The new date range decoupled the eruption from a wet climate and sent the team looking for other sources of moisture.

The researchers used a technique based on the radioactive decay of beryllium-10 for dating rocks gathered from around Ubehebe in January and March of 2009.

Using previous estimates of the volume of rock ejected during Ubehebe's blast, the team calculated that it wouldn't take much magma – a blob no more than about 600 feet across – and a smaller volume of water to punch out Ubehebe's crater.

Such small deposits of groundwater could have survived the arid conditions at the time, and could well exist today, the team suggests. Based on the locations of springs in Death Valley today, the team estimates that groundwater may exist within about 500 feet of the crater floor.

A magma source today, however, may be a bit more difficult to pin down. Geophysicists trying to figure out what's underneath Death Valley have come up with conflicting evidence for the presence of liquid or semi-liquid magma.

In a study published last year, researchers from the University of Texas at El Paso used four independent lines of evidence to infer magma's presence. They estimate the magma is trapped some 15 miles below the valley floor.

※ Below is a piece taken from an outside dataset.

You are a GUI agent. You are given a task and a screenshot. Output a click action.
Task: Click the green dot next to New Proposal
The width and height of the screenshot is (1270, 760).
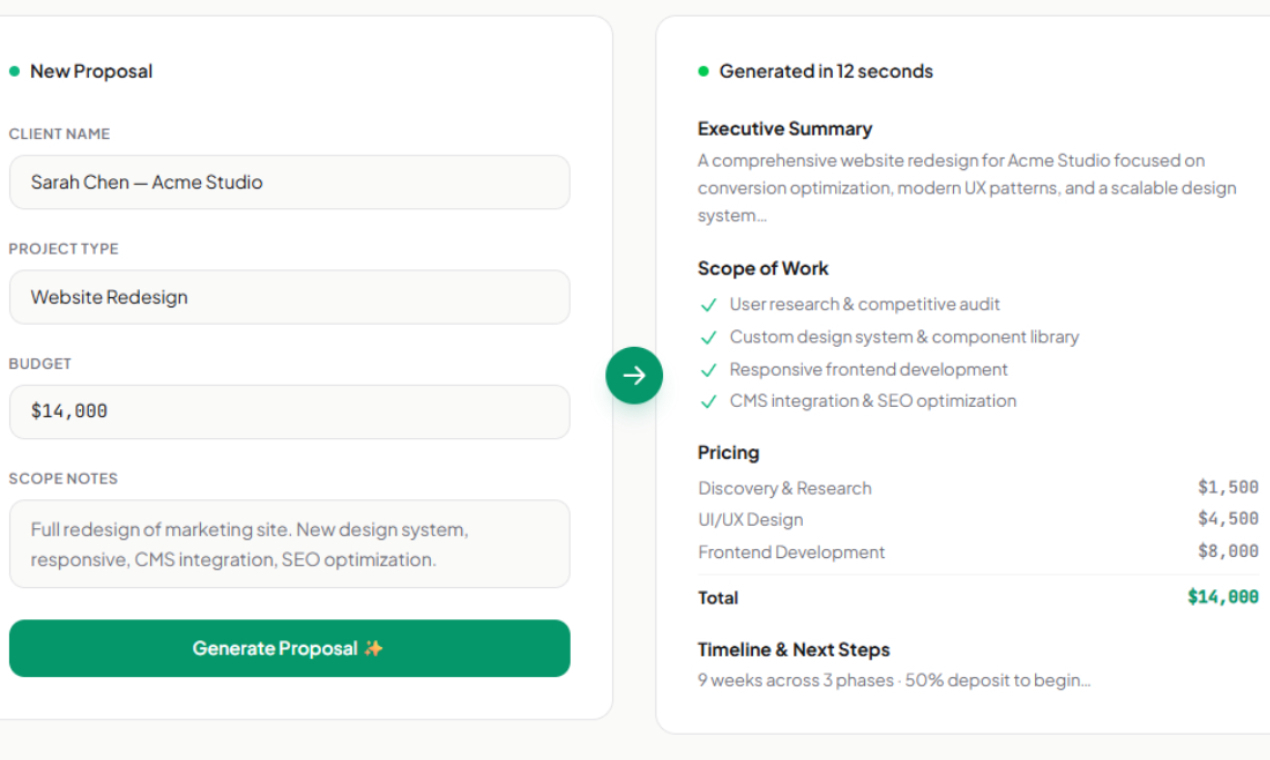tap(14, 71)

The team, led by Musa Hussein, cautions that more work needs to be done to establish whether the magma there is molten or partially molten.

All of which says to Goehring and colleagues that while their results suggest the volcanic field Ubehebe occupies "may constitute a more significant hazard than generally appreciated," it's not time to dump annual park passes on unsuspecting eBay bidders.

"I'd hang on to them," he says of any park passes. Death Valley "is still worth going to."